====== DATA TO EXAMINE ======
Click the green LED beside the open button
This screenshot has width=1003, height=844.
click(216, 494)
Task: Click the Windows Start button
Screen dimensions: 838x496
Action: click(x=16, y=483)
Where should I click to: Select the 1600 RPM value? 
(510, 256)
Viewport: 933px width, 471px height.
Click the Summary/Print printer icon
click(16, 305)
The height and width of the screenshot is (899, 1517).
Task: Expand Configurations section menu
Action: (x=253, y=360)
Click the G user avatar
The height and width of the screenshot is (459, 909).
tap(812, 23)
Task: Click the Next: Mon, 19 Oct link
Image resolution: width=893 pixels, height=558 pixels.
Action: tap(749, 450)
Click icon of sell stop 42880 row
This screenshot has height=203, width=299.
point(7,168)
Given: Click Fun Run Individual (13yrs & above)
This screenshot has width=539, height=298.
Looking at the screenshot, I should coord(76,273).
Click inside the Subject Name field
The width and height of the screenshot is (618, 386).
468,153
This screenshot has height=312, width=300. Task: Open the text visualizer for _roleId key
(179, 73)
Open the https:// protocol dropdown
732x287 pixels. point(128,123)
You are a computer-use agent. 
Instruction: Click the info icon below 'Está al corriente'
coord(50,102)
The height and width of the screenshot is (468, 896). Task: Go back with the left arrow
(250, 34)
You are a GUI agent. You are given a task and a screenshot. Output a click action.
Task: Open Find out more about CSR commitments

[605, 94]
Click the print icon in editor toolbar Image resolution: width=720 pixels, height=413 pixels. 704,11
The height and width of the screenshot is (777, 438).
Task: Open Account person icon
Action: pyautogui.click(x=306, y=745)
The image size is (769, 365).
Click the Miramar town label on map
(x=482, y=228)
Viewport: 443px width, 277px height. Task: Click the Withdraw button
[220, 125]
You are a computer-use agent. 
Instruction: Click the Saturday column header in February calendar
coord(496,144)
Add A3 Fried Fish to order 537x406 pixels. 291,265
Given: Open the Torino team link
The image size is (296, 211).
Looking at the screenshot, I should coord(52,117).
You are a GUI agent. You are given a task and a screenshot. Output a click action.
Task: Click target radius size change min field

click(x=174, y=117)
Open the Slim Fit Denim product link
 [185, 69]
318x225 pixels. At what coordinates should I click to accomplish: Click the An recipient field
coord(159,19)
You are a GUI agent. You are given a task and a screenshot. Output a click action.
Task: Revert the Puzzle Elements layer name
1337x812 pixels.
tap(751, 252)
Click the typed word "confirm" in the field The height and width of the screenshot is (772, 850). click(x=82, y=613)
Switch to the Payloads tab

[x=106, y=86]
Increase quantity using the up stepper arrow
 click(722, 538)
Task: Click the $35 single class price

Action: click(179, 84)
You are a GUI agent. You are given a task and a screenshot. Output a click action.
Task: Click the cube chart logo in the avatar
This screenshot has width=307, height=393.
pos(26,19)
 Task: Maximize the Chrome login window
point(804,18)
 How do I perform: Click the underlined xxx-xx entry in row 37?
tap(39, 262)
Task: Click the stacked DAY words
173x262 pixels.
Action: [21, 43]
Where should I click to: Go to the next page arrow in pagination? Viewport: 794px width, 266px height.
======
> [WORK TASK]: Copy out the entire listing above exactly.

> [TASK SOLUTION]:
Click the green LED beside the open button
This screenshot has width=1003, height=844.
click(216, 494)
Task: Click the Windows Start button
Screen dimensions: 838x496
Action: click(x=16, y=483)
Where should I click to: Select the 1600 RPM value? 
(510, 256)
Viewport: 933px width, 471px height.
Click the Summary/Print printer icon
click(16, 305)
The height and width of the screenshot is (899, 1517).
Task: Expand Configurations section menu
Action: (x=253, y=360)
Click the G user avatar
The height and width of the screenshot is (459, 909).
tap(812, 23)
Task: Click the Next: Mon, 19 Oct link
Image resolution: width=893 pixels, height=558 pixels.
Action: tap(749, 450)
Click icon of sell stop 42880 row
This screenshot has height=203, width=299.
point(7,168)
Given: Click Fun Run Individual (13yrs & above)
This screenshot has width=539, height=298.
Looking at the screenshot, I should coord(76,273).
Click inside the Subject Name field
The width and height of the screenshot is (618, 386).
468,153
This screenshot has height=312, width=300. Task: Open the text visualizer for _roleId key
(179, 73)
Open the https:// protocol dropdown
732x287 pixels. point(128,123)
You are a computer-use agent. 
Instruction: Click the info icon below 'Está al corriente'
coord(50,102)
The height and width of the screenshot is (468, 896). Task: Go back with the left arrow
(250, 34)
You are a GUI agent. You are given a task and a screenshot. Output a click action.
Task: Open Find out more about CSR commitments

[605, 94]
Click the print icon in editor toolbar Image resolution: width=720 pixels, height=413 pixels. 704,11
The height and width of the screenshot is (777, 438).
Task: Open Account person icon
Action: pyautogui.click(x=306, y=745)
The image size is (769, 365).
Click the Miramar town label on map
(x=482, y=228)
Viewport: 443px width, 277px height. Task: Click the Withdraw button
[220, 125]
You are a computer-use agent. 
Instruction: Click the Saturday column header in February calendar
coord(496,144)
Add A3 Fried Fish to order 537x406 pixels. 291,265
Given: Open the Torino team link
The image size is (296, 211).
Looking at the screenshot, I should coord(52,117).
You are a GUI agent. You are given a task and a screenshot. Output a click action.
Task: Click target radius size change min field

click(x=174, y=117)
Open the Slim Fit Denim product link
 [185, 69]
318x225 pixels. At what coordinates should I click to accomplish: Click the An recipient field
coord(159,19)
You are a GUI agent. You are given a task and a screenshot. Output a click action.
Task: Revert the Puzzle Elements layer name
1337x812 pixels.
tap(751, 252)
Click the typed word "confirm" in the field The height and width of the screenshot is (772, 850). click(x=82, y=613)
Switch to the Payloads tab

[x=106, y=86]
Increase quantity using the up stepper arrow
 click(722, 538)
Task: Click the $35 single class price

Action: click(179, 84)
You are a GUI agent. You are given a task and a screenshot. Output a click action.
Task: Click the cube chart logo in the avatar
This screenshot has width=307, height=393.
pos(26,19)
 Task: Maximize the Chrome login window
point(804,18)
 How do I perform: Click the underlined xxx-xx entry in row 37?
tap(39, 262)
Task: Click the stacked DAY words
173x262 pixels.
Action: [21, 43]
Where should I click to: Go to the next page arrow in pagination? Viewport: 794px width, 266px height.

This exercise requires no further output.